While codes of ethics may be confronted with growing criticism (Bancroft et al. 2013; Lambert 2018; Vidal Claramonte 2013), it is hard to imagine that judicial translation can be performed without guaranteeing the strict observance of specific ethics. The quality[2] of the work and, hence, the accuracy and security of the translated information, can be deemed invalid if the translators/interpreters do not abide by the rules.

3.2.1 Ethical/legal norm in real-life judicial interview setting

How is the ethical/legal norm applied in the interviewee-translator interaction?

Prior studies (Berk-Seligson 2009; Conway et al. 2022; Hale et al. 2019) point to translation deficiencies, distortions and unethical behaviour from non-trained or bilingual persons working as translators or interpreters, even if legislations clearly define the competencies required of translators and interpreters working for the judiciary (Hale et al. 2019). As a result, legal translators who are employed by judiciary services are expected to be graduates of translation studies or other related fields.

Judicial legal translators/interpreters confirm that ethical rules are rigorously observed in practice. They emphasise the strict observance of the defined rules as an integral part of their professionalism and moral stance. Any discrepancy in conduct may be frowned upon and lead to suspicion from either officials or solicitors. The three judicial translators report that in the interviewee-translator interaction, the translator is careful not to take on the role of auxiliary or advisor to the person being interviewed. From the outset and during the introduction process, they remind the interviewee of the principles of neutrality and impartiality to which they are bound. They also inform the interviewed person that everything that is said will be translated, including repetitions, corrections, hesitations, insults, threats, etc.
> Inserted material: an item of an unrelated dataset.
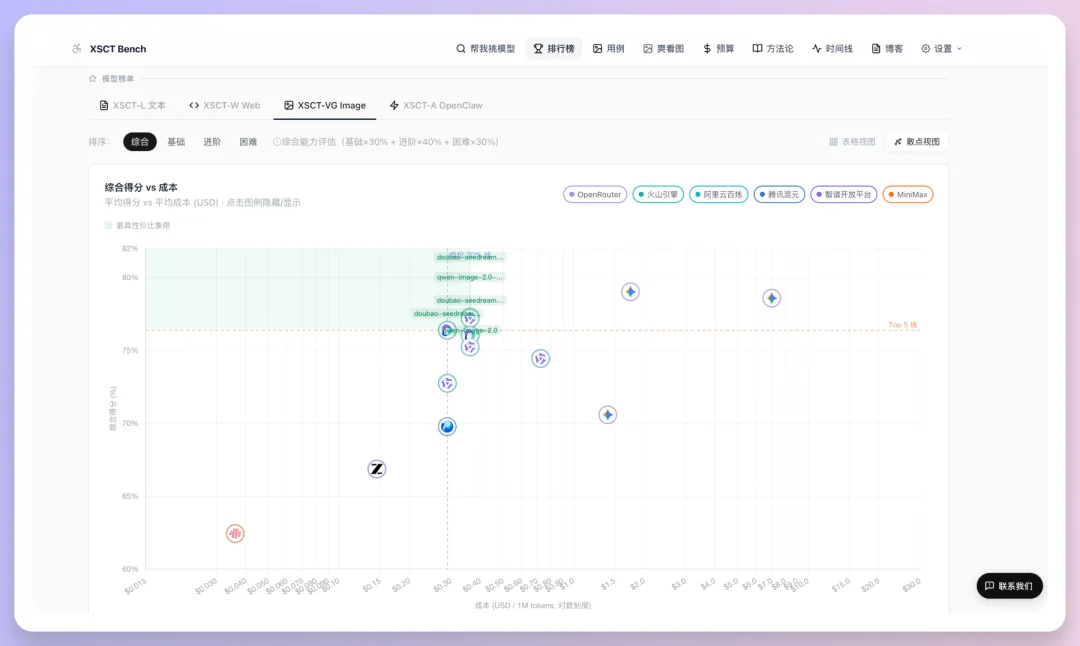Check the 预算 budget section
This screenshot has width=1080, height=646.
point(718,48)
They also preserve the interrogative form of the questions that are formulated, whether they are open or closed. They ensure that they translate everything and maintain the literal meaning of each utterance as much as possible. Finally, they do not speak to the interviewee in private. These ethical and legal principles provide the framework for the interview.
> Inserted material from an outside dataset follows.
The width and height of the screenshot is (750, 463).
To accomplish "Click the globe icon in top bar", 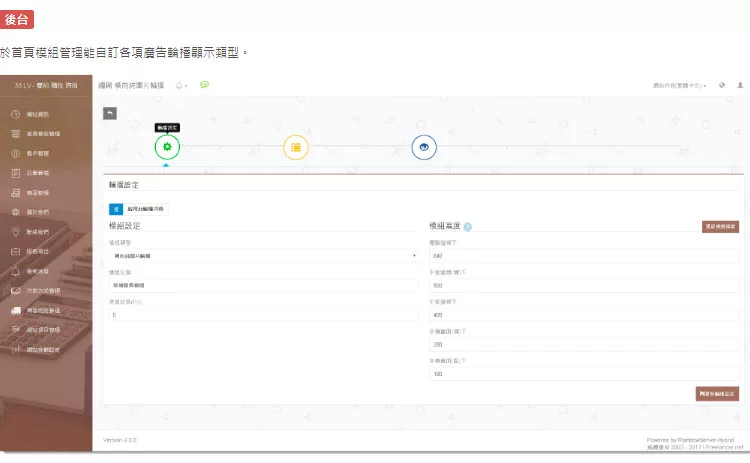I will pyautogui.click(x=722, y=85).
It is therefore all the more important to remind translation trainees of the importance of ethics and emphasise its inherent nature to a translator’s work. Judicial translators should make every effort to completely, faithfully and neutrally translate, in order to convey all words and writings without any modification, omission or addition, as required under all professional codes of ethics.
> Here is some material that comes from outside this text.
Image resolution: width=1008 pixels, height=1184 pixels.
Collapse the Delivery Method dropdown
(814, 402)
How is the ethical/legal norm applied in the interviewee-interviewer interaction? Just as with the translator’s code of ethics, there are Codes of ethics for law enforcement officials. The judicial officials’ guidelines and rules, which are drawn from the UN Code of Conduct for Law Enforcement Officials (United Nations 1979), are adopted by judiciaries to ensure proper conduct of officials during different stages of proceedings, including interviews. This form of internal regulations, whether referred to as codes of ethics or codes of conduct or practice, directives, or internal instructions, are exemplary standards that lay down bonding rules that govern the conduct of each individual who works for the police. They may be set out internationally, like the European code of police ethics (Council of Europe 2001), or locally, like the Directives of the Public prosecutor.

Those codes provide a clear protocol by which an interviewed person is instructed of his/her rights and informed about the procedures. This includes instructing the interviewee to give clear and precise answers, or to only answer “yes” or “no”. The protocol requires that the interviewed person be informed of everything that is said or written down and speak on his or her own behalf. While translators and interpreters do not necessarily have to be trained to recognise the strategies used in investigative police interviews (Hale et al. 2019; Mulayim et al. 2014), it is important for them to be familiar with the approaches and models that are applied in the interview stage. This awareness of real-life conditions reinforces the importance of maintaining an impartial attitude and not losing sight of the set translation objectives. By presenting the translator with real-life interview conditions and regulatory limits, he or she will be better equipped not to interfere with other objectives and interests.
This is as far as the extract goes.